[start Document segment]

The REVERSE team at their last event in Williamsburg

For four years, REVERSE has been an art space and incubator for the experimental cross-section of science, art and technology. The gallery made an official announcement stating they will relocate to Chelsea with the coming of April, where they plan to continue supporting emerging and mid-career artists who focus their dialogue on new digital technology.

Their announcement concluded with a final show on the night of Thursday, February 18th in their Williamsburg gallery. The exhibition included a musical installation called WORKING RHYTHMS by musician and artist Devin Curry, who recorded audio samples of places he frequents the most around New York – such places including bodegas, the laundromat, public transit, and coffee shops. The artist engineered the sounds taken from his iPhone to create an electronic dance track that visitors could interrupt, change, and interact with through sculptural objects. The sculptures are made of laser cut acrylic plastic, or plexiglass, and embedded within each piece are abstract drawings representing a specific location.

Interactive sculpture by Devin Curry

Devin graduated from NYU’s Interactive Telecommunications Program and aside from his solo project Grand Atrium, DJ’s in Brooklyn and has collaborated with fashion and music labels like Maison Kitsuné. Originally from Los Angeles, he is influenced by shared public spaces and unavoidable conglomeration, having told Greenpointers, “The concept of creating visual and sonic portraits of different locations was my artistic reaction to adjusting to life in NYC from my previous life in Los Angeles. In LA, I spent most of my time in the car to get around from place to place; now I exclusively use public transit and exist in a more condensed geographic area, and this change of pace has allowed me to focus on the finer details of my surroundings – the visual and sonic textures.

I’m a pretty extroverted person, so I really enjoy being surrounded by people all the time here and seeing familiar faces around my neighborhood. I’ve been really fascinated by our shared communal spaces. To some, they’re places of work, while to others, they’re merely a stop along the way to somewhere else. They’re part of the fabric of New York life and yet we are often too focused on what we’re doing to really think about where we are. During the process of making Working Rhythms, I found myself being more mindful of my surroundings and being on the lookout for moments of beauty.”

With artists like Devin who aim to capture the fabrication of the visceral and ephemeral into digital and physical art, REVERSE’s curator Andrea Wolf plans on expanding concurrent visions with more collaborations following REVERSE’s move from Brooklyn to Manhattan. I asked her a few questions regarding the next steps in continuing their collaboration with artists and furthering their community.


GP: Can you tell us about your background as an artist and the birth of REVERSE Gallery?
Andrea: I am a Chilean-born interdisciplinary artist living and working in New York. My work consists of ongoing research into time, memory, and image, and the relationship between personal memory and cultural practices of remembering. I create multimedia installations that explore how technology, media and memory affect and transform each other. I am interested in memory objects we produce such as photographs, home movies, and postcards. Working with found footage and transmedia storytelling techniques, I create experiences in which memory becomes an action that is constantly actualized in the present.

[end Document segment]

• [Task objective]:
Answer these questions about the article on the REVERSE gallery:
1. In April, which neighborhood will the gallery move to?
2. What are Devin Curry's sculptures made of?
3. In which country was curator Andrea Wolf born?
The material after this article comes from a separate, unrelated source.

[start Information shown]

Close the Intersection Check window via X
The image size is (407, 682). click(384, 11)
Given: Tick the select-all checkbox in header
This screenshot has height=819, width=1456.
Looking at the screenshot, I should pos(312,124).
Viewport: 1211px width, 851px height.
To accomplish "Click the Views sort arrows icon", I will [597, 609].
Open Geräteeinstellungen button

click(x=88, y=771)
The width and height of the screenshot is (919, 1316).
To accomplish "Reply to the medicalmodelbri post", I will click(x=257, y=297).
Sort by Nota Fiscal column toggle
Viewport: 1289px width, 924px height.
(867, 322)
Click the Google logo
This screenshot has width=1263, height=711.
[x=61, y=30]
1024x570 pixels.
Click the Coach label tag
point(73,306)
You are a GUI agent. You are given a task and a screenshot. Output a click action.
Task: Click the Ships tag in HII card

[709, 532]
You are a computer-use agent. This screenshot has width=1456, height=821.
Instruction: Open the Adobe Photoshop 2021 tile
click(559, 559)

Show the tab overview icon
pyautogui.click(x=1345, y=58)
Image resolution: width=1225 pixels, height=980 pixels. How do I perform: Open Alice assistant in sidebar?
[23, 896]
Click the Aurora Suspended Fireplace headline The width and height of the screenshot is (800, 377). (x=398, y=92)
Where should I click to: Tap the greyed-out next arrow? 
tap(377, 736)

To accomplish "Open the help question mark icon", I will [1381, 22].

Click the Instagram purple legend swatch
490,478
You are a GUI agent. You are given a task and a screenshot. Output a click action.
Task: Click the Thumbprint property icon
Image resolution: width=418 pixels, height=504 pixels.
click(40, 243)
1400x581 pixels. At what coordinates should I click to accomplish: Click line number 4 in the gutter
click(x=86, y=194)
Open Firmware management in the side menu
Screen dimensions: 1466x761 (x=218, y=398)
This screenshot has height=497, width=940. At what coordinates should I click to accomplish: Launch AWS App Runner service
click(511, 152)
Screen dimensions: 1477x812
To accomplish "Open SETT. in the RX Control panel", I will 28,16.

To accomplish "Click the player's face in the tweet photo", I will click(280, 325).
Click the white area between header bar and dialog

[end Information shown]

• [The reply]:
1. Chelsea
2. Laser cut acrylic plastic, or plexiglass
3. Chile